- [What is needed]:
Go through the records and extract every line with the word "will".

....

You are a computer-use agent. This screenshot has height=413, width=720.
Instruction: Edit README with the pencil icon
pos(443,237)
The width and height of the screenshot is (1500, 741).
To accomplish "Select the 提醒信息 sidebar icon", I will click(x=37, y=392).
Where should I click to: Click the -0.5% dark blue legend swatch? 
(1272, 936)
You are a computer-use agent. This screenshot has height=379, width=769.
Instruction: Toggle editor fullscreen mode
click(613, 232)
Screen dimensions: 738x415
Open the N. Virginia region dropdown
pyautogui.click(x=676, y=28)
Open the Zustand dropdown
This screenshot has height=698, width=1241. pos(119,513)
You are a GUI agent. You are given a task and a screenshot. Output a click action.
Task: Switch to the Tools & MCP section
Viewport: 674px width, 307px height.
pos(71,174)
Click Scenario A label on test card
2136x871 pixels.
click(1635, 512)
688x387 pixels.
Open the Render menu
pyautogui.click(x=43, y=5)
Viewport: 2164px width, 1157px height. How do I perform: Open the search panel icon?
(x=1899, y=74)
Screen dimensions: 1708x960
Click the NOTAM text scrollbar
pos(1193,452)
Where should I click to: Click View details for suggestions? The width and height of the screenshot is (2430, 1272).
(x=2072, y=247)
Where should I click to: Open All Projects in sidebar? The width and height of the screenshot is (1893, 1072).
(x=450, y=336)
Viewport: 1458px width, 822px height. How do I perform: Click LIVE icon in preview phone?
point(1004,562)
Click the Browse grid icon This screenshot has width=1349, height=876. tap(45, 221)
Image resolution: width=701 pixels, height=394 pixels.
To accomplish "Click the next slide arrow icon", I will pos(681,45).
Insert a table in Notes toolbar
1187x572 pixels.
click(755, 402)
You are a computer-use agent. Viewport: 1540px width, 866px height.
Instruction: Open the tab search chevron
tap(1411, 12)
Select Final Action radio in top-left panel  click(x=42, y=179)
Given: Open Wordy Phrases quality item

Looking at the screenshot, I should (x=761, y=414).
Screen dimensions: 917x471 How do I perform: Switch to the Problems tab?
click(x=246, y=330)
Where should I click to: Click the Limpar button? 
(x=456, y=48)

....

- [Result of this exercise]:
To accomplish "Select the 提醒信息 sidebar icon", I will click(x=37, y=392).
To accomplish "Click the next slide arrow icon", I will pos(681,45).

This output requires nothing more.